C’è da dire che la colpa di tutto ciò non è solo del fisco, ma anche della giurisprudenza che prima dà ragione ai ricorrenti, salvo poi rimangiarsi il tutto in un sentenza successiva, alla faccia della certezza del diritto. La tassa grava per 39 centesimi per ogni millilitro di liquido, con o senza nicotina. In un primo momento la Corte costituzionale aveva riconosciuto che l’imposizione fosse applicabile solo sul contenuto liquido di nicotina, che è limitato rispetto all’intero prodotto. Nel 2017 è arrivata una nuova sentenza con cui la stessa Corte ha stabilito che è legittimo tassare l’intero liquido, non solo la nicotina che è presente al suo interno in bassissime percentuali. Un provvedimento cervellotico, che Giovannini esemplifica chiaramente con un paradosso: «se noi diluissimo una quantità minuscola di nicotina in una piscina, con le leggi attualmente in vigore in Italia saremmo costretti a pagare l’imposta di consumo sull’intera piscina e non solo sulla nicotina: è una normativa folle, che non ha eguali in tutto il mondo». Difficile dargli torto.

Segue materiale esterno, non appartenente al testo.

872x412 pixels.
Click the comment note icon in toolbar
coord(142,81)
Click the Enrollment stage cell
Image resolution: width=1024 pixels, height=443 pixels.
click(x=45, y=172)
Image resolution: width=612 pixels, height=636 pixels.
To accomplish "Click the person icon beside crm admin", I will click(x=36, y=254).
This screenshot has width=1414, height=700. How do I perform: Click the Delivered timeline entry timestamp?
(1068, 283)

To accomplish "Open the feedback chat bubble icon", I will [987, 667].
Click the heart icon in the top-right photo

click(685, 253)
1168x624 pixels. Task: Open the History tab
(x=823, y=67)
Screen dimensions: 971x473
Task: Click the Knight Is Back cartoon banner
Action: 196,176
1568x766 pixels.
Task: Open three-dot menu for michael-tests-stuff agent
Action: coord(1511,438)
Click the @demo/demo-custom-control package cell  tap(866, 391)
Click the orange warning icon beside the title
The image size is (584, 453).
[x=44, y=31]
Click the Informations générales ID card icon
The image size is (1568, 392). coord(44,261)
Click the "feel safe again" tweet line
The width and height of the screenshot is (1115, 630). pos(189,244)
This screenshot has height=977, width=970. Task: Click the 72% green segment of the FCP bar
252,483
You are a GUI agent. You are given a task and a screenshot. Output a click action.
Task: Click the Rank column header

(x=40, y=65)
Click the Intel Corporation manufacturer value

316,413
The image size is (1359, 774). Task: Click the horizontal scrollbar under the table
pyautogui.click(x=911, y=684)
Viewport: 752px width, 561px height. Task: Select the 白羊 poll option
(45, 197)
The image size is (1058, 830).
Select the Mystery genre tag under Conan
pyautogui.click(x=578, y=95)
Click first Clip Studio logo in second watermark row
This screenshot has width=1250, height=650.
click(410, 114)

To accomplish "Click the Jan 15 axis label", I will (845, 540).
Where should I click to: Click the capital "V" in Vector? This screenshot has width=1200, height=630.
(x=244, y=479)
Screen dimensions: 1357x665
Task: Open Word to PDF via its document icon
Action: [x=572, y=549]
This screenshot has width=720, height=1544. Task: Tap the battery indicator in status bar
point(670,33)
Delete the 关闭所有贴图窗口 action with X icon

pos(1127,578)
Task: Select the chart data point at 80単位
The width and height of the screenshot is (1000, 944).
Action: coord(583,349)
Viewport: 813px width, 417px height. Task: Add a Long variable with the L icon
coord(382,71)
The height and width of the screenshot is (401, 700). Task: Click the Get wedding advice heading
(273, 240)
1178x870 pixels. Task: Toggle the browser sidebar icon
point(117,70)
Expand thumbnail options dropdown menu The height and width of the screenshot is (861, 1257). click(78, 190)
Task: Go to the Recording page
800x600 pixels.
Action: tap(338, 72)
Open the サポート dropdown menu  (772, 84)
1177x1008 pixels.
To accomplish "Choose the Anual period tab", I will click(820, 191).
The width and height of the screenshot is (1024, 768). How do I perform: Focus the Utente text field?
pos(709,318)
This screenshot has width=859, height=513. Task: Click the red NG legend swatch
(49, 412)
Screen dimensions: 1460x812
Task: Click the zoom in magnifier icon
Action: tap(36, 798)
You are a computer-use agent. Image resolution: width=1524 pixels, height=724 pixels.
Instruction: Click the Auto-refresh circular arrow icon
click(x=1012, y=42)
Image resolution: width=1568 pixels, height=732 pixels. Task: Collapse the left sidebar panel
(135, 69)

La Dea Flavor non è l’unica azienda del settore ad avere subito il contraccolpo fiscale, visto che fino a gennaio 2018 le aziende vendevano i loro prodotti applicando la tassazione solo sul contenuto di nicotina, non su tutto il prodotto acquistato dai consumatori. Ma ora, lo Stato vuole incassare quanto le imprese non hanno mai recuperato dai consumatori finali, ponendole in serissimi problemi di continuità aziendale.

Il Governo Conte ha promesso il suo interessamento per risolvere una questione, che rischia di essere un boomerang, visto che quanto dovrebbe guadagnare dall’imposizione su tutto il liquido rischia di perderlo per il mancato gettito di Iva sui prodotti, di tasse sulle buste paga dei lavoratori e di costi per la cassa integrazione e sostegno economico ai licenziati. Indispensabile intervenire al più presto, anche perché le aziende coinvolte hanno davanti a se solo altri due mesi di vita, oltre al fatto che l’utilizzo delle sigarette elettroniche ha un beneficio sulla salute dei tabagisti, essendo meno nocive per l’organismo della sigaretta tradizionale.